Publication

Distributed population dynamics: Optimization and control applications

Journal Article (2017)

Journal

IEEE Transactions on Systems, Man, and Cybernetics: Systems

Pages

304-314

Volume

47

Number

2

Doc link

http://dx.doi.org/10.1109/TSMC.2016.2523934

File

Download the digital copy of the doc pdf document

Authors

Abstract

Population dynamics have been widely used in the design of learning and control systems for networked engineering applications, where the information dependency among elements of the network has become a relevant issue. Classic population dynamics (e.g., replicator, logit choice, Smith, and projection) require full information to evolve to the solution (Nash equilibrium). The main reason is that classic population dynamics are deduced by assuming well–mixed populations, which limits the applications where this theory can be implemented.

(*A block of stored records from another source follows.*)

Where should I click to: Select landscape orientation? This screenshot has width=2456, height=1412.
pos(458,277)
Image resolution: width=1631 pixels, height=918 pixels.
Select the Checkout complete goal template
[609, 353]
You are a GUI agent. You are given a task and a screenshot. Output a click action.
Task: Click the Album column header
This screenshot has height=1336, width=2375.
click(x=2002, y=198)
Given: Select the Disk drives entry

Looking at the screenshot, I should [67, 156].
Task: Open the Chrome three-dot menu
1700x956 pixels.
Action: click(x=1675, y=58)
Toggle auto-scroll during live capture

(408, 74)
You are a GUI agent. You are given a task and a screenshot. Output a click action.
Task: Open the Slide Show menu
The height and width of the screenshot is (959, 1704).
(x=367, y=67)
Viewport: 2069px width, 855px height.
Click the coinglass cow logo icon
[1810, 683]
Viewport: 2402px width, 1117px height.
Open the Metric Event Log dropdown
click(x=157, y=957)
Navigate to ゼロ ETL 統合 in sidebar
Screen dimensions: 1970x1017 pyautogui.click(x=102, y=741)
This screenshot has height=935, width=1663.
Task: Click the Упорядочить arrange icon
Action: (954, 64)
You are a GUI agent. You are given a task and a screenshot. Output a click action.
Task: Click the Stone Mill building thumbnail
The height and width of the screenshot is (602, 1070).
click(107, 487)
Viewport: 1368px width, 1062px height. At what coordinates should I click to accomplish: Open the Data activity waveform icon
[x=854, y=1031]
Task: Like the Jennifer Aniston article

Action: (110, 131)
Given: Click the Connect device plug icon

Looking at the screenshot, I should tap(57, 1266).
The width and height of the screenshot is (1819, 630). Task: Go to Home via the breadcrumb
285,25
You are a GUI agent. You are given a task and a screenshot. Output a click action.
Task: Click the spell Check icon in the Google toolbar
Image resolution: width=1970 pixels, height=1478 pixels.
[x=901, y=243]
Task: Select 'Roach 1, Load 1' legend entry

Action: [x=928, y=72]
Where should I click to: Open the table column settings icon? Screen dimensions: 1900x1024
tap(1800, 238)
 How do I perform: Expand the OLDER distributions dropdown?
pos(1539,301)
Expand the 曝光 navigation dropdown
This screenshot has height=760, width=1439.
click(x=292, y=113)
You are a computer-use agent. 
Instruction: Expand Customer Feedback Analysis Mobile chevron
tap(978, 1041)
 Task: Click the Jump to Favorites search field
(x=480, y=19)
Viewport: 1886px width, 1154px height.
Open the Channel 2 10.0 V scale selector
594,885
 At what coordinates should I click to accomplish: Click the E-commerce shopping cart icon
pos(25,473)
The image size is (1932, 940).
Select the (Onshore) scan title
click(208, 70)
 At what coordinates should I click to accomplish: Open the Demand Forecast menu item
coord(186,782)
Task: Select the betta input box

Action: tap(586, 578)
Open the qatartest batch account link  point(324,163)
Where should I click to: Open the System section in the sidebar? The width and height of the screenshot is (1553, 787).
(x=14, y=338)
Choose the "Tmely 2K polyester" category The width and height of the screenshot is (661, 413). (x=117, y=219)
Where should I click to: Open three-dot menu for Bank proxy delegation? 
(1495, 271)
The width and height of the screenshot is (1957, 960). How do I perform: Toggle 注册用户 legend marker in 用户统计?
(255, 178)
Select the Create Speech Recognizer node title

In this work, we extend the concept of population dynamics for non–well–mixed populations in order to deal with distributed information structures that are characterized by non–complete graphs. Although the distributed population dynamics proposed in this paper use partial information, they preserve similar characteristics and properties of their classic counterpart. Specifically, we prove mass conservation and convergence to Nash equilibrium. To illustrate the performance of the proposed dynamics, we show some applications in the solution of optimization problems, classic games, and the design of distributed controller.

Categories

optimal control, optimisation.

Author keywords

game theory, distributed algorithms, population games

Scientific reference

J. Barreiro-Gomez, G. Obando and N. Quijano. Distributed population dynamics: Optimization and control applications. IEEE Transactions on Systems, Man, and Cybernetics: Systems, 47(2): 304-314, 2017.